Bu pasa, pardon demece de iktidar partisinin önemli mevkiilerinde bulunanlardan da hemen destek geliyor. İktidar partisinin mensubu olan TBMM Başkanı; "Çok sınırlı olarak belli suçlara mahsus olmak üzere idam cezasının bulunması gerektiği kanaatindeyim" diye (04 Eylül 2020), İktidar partisinin Grup Başkanvekili de; "Eğer vatandaşlarımız ülke barışını tehdit eden, huzurunu tehdit eden suçlarla ilgili idam cezası istiyorsa biz de parlamentoda bunun gereğini yapmak zorundayız’’ (05 Eylül 2020) diye açıklamada bulundular. Sanki ülke vatandaşının istediği; refah, huzur ve adalet değilmiş gibi...
Bütün bu olanlar bana İtalyan hukukçu -toprağı bol olsun- Cesare Beccaria’yı hatırlatıyor…
Cesare Beccaria
Aydınlanma Çağı'nın önemli isimlerinden olan Cesare Beccaria İtalyan hukukçu, filozof, ekonomist ve edebiyatçıdır. Zaten gerçek bir hukukçunun aynı zamanda bir filozof, bir edebiyatçı, bir sosyolog ve bir psikolog olması gerekmez mi? Cesare Beccaria bu sıfatların çoğuna sahipti. (Aman bizim hukukçularımız ve hukuk fakültelerinin dekanları ve Adalet Bakanlığı duymasın! Mahcup olurlar sonra!...)
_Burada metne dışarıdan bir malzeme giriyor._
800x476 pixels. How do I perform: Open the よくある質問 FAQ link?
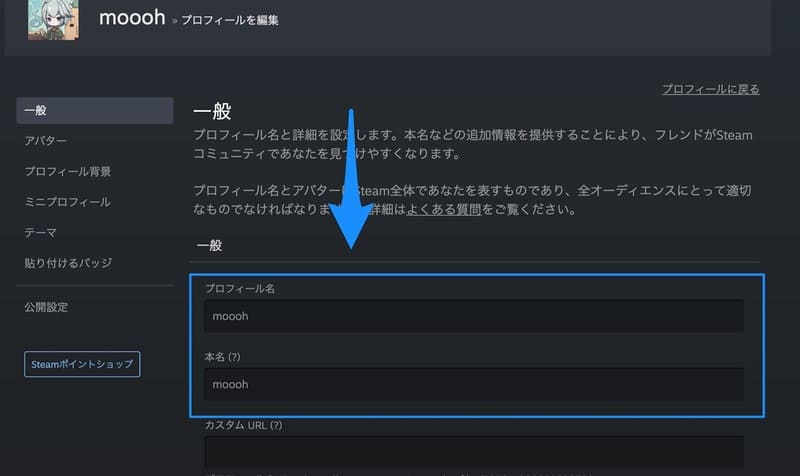tap(444, 211)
Cesare Beccaria o zaman Avusturya İmparatorluğu sınırları içinde kalan Milano’da doğar (15 Mart 1738) ve Floransa’da vefat eder (28 Kasım 1794)…
1747-1755 yılları arasında sekiz sene dini eğitim gördükten sonra 20 yaşındayken hukuk doktorası eğitimini tamamlar. Ancak hep felsefi konularla meşgul olur...
1763 yılında 25 yaşında iken arkadaşlarının tavsiyesiyle ‘’Suçlar ve Cezalar’’ (Dei delitti e delle pene) isimli kitabını yazmaya başlar. Kitabını 26 ayda tamamlar.
‘’Suçlar ve Cezalar’’ kitabı
Beccaria bu eserinde, idamın ve işkencenin ceza olarak görülemeyeceğini ve bunun bir barbarlık olacağını açıklamaya çalışır. Beccaria bu eseriyle beraber hukuka pek çok ilke kazandırır. Bunlardan birisi; ‘’Kanunsuz ne suç ne ceza olur’’ (Nullum crimen nulla poena sine lege) ilkesidir. Böylelikle meşruluk prensibini de hukuka katar.
Eseri Voltaire ve Diderot gibi aydınların tartışmasını sağlar. Bu eseriyle beraber ölüm cezasının 200 yıldır tartışılmasına katkıda bulunur. Kendisi idamın hem kullanılamaz hem de gereksiz olduğunu iddia ederek bunu "kamusal cinayet" olarak tanımlar ve sorar: ‘’İnsanlara, kendileri gibi olanları öldürme cüretini veren nasıl bir hukuktur?"
Beccaria’nın eseri 1765'te Fransızca, 1766'da Almanca, 1767'de İngilizce, 1770'de İsveççe, 1772'de Polca, 1774'te de İspanyolca'ya çevrilir.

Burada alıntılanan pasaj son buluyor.